WAM posted on Wednesday, November 23, 2011 - 12:47 pm
Hello, I tested a reciprocal relationship between two variables (measured at 3 occasions). One of the reviewers insists that the cross-lag model must be tested using M+ by taking the multi-level structure of the data (occasions nested within students, which are nested within classrooms) in to account. Is there such a possibility? Thanks, Wond
Hi, I have a question similar to the one asked by the previous poster. I want to test an autoregressive latent trajectory model incorporating 2 variables measured on 3 occasions. However, the data has a nested structure (students within classrooms). The higher-order units aren't of substantial research interest. I know that multilevel latent growth models and multilevel cross-lagged models can be tested in Mplus, but I haven't seen anything, either in the Mplus documentation or elsewhere, regarding multilevel ALT models. Can this model be specified in Mplus? If so, would TYPE=TWOLEVEL or TYPE=COMPLEX option be more appropriate?
Hello, I am testing a reciprocal and time-lagged relationship between two variables (both variables are time-varying measured at 3 occasions). The data has a multilevel structure such that occasions for both variables are nested in person and person nested in teams. You mentioned to see Example 9.12 but I don't know how to apply that example to my model. It has only one time-varying variables.
The following is how I enterd the model.
VARIABLE: NAMES ARE v001-v246; USEVARIABLES ARE v001 v220 v221 v222 v244 v245 v246 ; Missing are all (999); Cluster is v001;
ANALYSIS: TYPE IS Twolevel Random; ALGORITHM=INTEGRATION;
This looks ok assuming the 2 sets of outcomes are lagged in time. I don't understand why your Between level specification is for only 1 of the 2 processes.
ZHANG Liang posted on Tuesday, August 11, 2015 - 2:12 am
If I'm doing a 2 time กม 2 variable (A and B) cross-lagged analysis, and trying to examine the effect of a BETWEEN level moderator (M) on one of the cross-lagged paths (A1 to B2), is it correct to write the syntax like below?
... VARIABLE: usevar = a1 a2 b1 b2 m; within = a1 b1; between = m; cluster = cls;
MODEL: %WITHIN% s | b2 on a1; b2 on b1; a2 on a1 b1;
%BETWEEN% s b2 on m; ... ------------------ And, is it recommended that to write the last line as "s on m;" instead of "s b2 on m;", when I'm not interested in how the level 2 variable M predict B2?

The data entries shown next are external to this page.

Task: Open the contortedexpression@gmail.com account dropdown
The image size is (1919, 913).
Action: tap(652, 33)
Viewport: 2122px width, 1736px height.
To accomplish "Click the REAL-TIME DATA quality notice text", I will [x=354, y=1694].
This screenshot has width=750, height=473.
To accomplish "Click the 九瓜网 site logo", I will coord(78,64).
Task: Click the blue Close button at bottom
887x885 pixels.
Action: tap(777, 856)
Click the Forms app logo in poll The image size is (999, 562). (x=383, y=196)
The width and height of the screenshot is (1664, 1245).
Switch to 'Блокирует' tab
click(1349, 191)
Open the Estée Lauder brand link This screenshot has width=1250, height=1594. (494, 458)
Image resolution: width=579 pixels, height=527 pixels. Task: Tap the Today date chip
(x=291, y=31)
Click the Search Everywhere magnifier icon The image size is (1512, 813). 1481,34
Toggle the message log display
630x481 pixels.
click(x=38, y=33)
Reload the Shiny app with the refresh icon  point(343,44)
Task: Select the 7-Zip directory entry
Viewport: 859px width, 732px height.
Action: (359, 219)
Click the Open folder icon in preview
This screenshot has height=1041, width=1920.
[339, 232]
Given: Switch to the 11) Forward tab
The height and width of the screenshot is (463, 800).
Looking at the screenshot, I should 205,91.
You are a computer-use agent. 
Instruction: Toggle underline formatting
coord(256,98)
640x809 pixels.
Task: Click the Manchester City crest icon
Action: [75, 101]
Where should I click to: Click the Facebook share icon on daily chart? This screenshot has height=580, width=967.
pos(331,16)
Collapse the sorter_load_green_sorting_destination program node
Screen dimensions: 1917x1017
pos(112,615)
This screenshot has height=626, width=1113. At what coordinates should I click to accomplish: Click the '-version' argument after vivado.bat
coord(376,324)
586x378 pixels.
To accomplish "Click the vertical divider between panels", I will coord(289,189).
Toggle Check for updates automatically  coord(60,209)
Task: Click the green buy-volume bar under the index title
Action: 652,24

Q2. That's fine. Just make sure you estimate the variance of b2 on between (and perhaps covariance with s).
Ai Ye posted on Wednesday, August 12, 2015 - 7:00 pm
I tested a bidirectional relationship between two mathematical learning measures (measured at five time points) using a cross-lagged panel model. Correlation analysis reveal a positive relationships between the two measures across time. I used the following codes:
dcas5f with con5f ; dcas4f with con4f ; dcas3f with con3f ; dcas2f with con2f ; dcas1f with con1f ;
dcas5f on dcas4f con4f ; dcas4f on dcas3f con3f ; dcas3f on dcas2f con2f ; dcas2f on dcas1f con1f ;
con5f on con4f dcas4f ; con4f on con3f dcas3f ; con3f on con2f dcas2f ; con2f on con1f dcas1f ;
However, there is one coefficient (con3f predicting dcas4f) that is (unexpectedly) negatively significant. I would like to ask under what circumstance two positively correlated measures could be negatively related in a cross-lagged model and how should I interpret it (as I know that conceptually a higher score in one math measure leads to a higher score in the other math measure)?